Le pourquoi et le comment [cliquer pour dérouler]
Chose promise (dans mon précédent article), chose due. En partenariat avec le réseau Eclaira, qui publie aujourd’hui un numéro de son Bulletin sur le thème de l’économie circulaire dans la filière bois, voici un article sur le même sujet. Le but est de pouvoir apporter chacun un complément de documentation à nos lecteurs respectifs.
Pour autant, le sujet n’est pas forcé. L’initiative de Bois des territoires du Massif central est d’une belle richesse et cela faisait longtemps qu’elle figurait sur ma liste de sujets à traiter. C’était l’occasion ou jamais.
Une fois de plus, on constate que quand les parties prenantes diverses d’un même territoire – fusse à l’échelle large des 22 départements du Massif central – se mettent à travailler ensemble, on arrive à avancer et à être pertinent sur divers enjeux en même temps : relocalisation, mise en valeur des savoir-faire, développement économique, exploitation raisonnée des ressources, réduction des distances et donc des gaz à effet de serre…
Et en plus, c’est souvent pour construire des écoles, des gymnases et autres lieux de vie. Tout bénef’.
Marie-Pierre
Trois infos express [cliquer pour dérouler]
- Fondée en 2017 par les communes forestières, l’association Bois des territoires du Massif central avait pour but premier de créer une certification garantissant une traçabilité au bois de construction produit localement. Car ces matériaux partaient beaucoup à l’export. Et en tant que maîtres d’ouvrage pour des chantiers de bâtiments publics, ils n’avaient aucun moyen d’exiger des matériaux locaux.
- La certification Bois des territoires du Massif central est aujourd’hui attribuée à des bois produits et transformés localement, par des entreprises – scieries et 2e transformation – elles-mêmes locales, auditées et certifiées. Le cahier des charges de la certification inclut aussi des exigences de qualité, ce qui permet aux marchés publics d’inclure des critères « qualité BTMC ou équivalent ». Les bâtiments construits avec ces matériaux sont eux-mêmes certifiés et reçoivent une petite plaque avec QR code pour retrouver sur une appli les éléments de traçabilité.
- Aujourd’hui 48 entreprises, inégalement réparties sur le Massif central, sont certifiées et une centaine de bâtiments sont labellisés. L’association, qui regroupe tous les acteurs de la filière, a pour rôle d’accompagner les entreprises dans les démarches de certification et de développer le réseau, avec l’objectif d’être en capacité de répondre à toute la demande. De leur côté, les fédérations régionales des communes forestières accompagnent les communes dans la rédaction de leurs appels d’offre.
Article réalisé en partenariat avec le réseau Eclaira. En complément, retrouvez d’autres articles sur la filière bois et l’économie circulaire dans le Bulletin Eclaira n°32 de juin 2025, consultable ici (à paraître ce jour). Et un article sur « L’économie circulaire dans la filière bois : un enjeu majeur pour un avenir durable » paru sur la plateforme en ligne. |
Avant, il y avait les communes qui produisaient du bois dans le Massif central et souvent le vendaient à l’étranger, voire au bout de la planète. Et les communes (éventuellement les mêmes) qui faisaient construire des bâtiments avec de belles charpentes en lamellé-collé ou autres pièces de bois souvent importé de l’étranger, voire du bout du monde. Absurde, non ? Mais c’était avant. Aujourd’hui, elles peuvent s’appuyer sur la certification Bois des Territoires du Massif central. Car vers 2017, les communes forestières ont pris l’initiative d’organiser les choses.

------------------------

— Travail à faire —
a) Dans l'extrait, relevez tous les enjeux énumérés après les deux-points de la phrase qui commence par « Une fois de plus ».
b) Traduisez en anglais cette phrase de l'extrait : « Les bâtiments construits avec ces matériaux sont eux-mêmes certifiés et reçoivent une petite plaque avec QR code pour retrouver sur une appli les éléments de traçabilité. »
c) Répondez à ces questions d'après l'extrait :
(i) En quelle année l'association Bois des territoires du Massif central a-t-elle été fondée ?
(ii) Combien d'entreprises sont aujourd'hui certifiées ?
(iii) Quel numéro du Bulletin Eclaira est cité, et de quel mois et de quelle année ?
Les lignes n'ont aucun lien avec l'extrait.

— Données fournies —
------------------------

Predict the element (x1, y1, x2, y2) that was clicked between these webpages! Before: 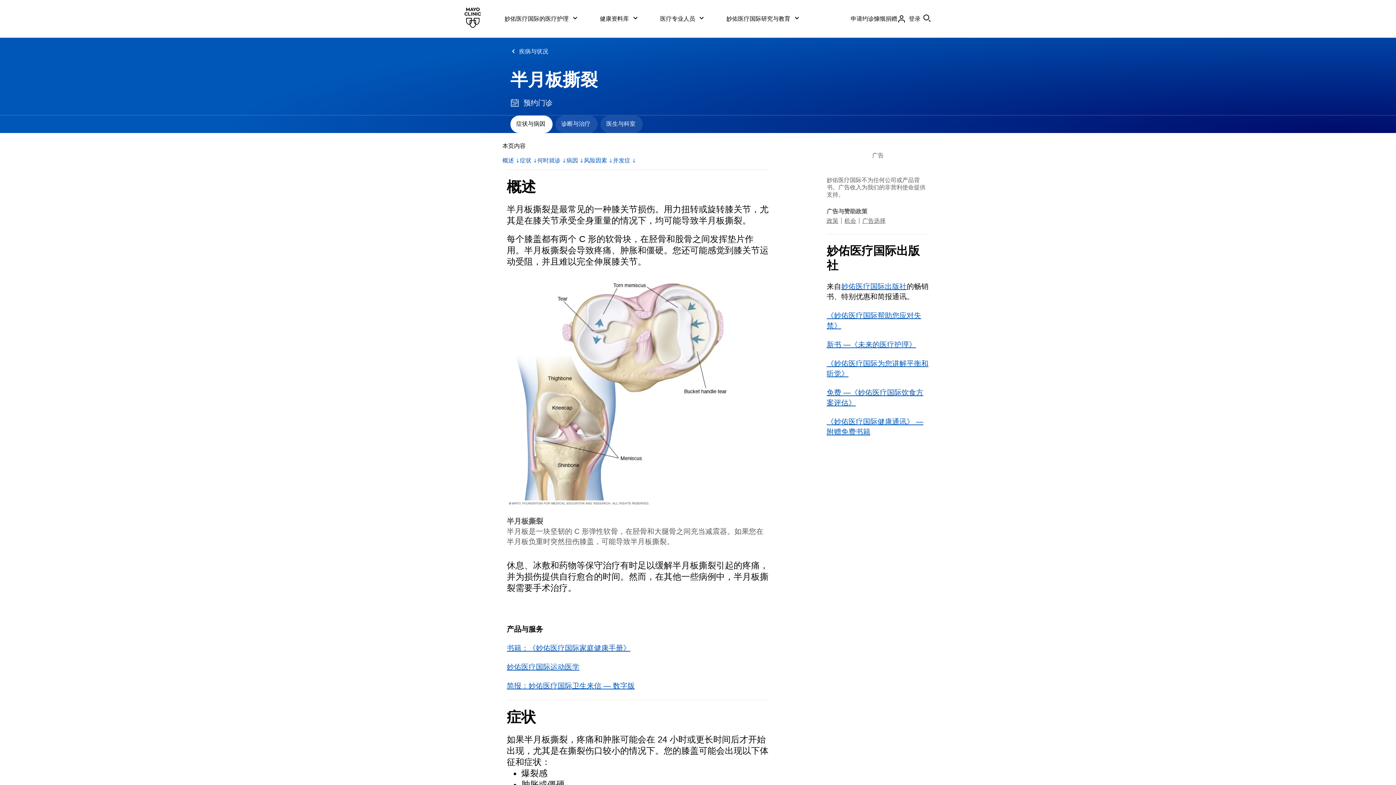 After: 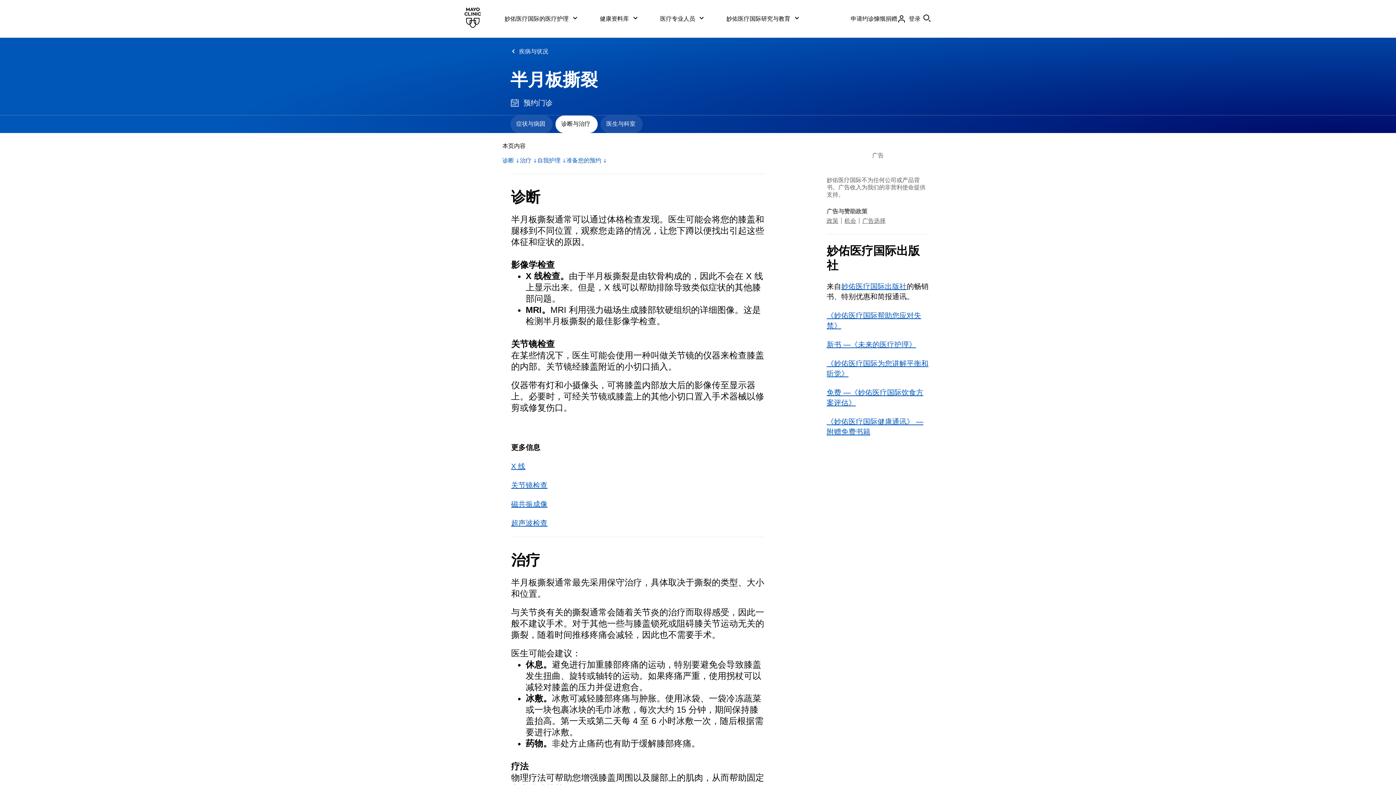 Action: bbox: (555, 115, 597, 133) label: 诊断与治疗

------------------------

— Réponses dans l'ordre —
a)
- relocalisation
- mise en valeur des savoir-faire
- développement économique
- exploitation raisonnée des ressources
- réduction des distances et donc des gaz à effet de serre

b) The buildings constructed with these materials are themselves certified and receive a small plaque with a QR code for finding the traceability details in an app.

c)
(i) En 2017.
(ii) 48 entreprises.
(iii) Le n°32, de juin 2025.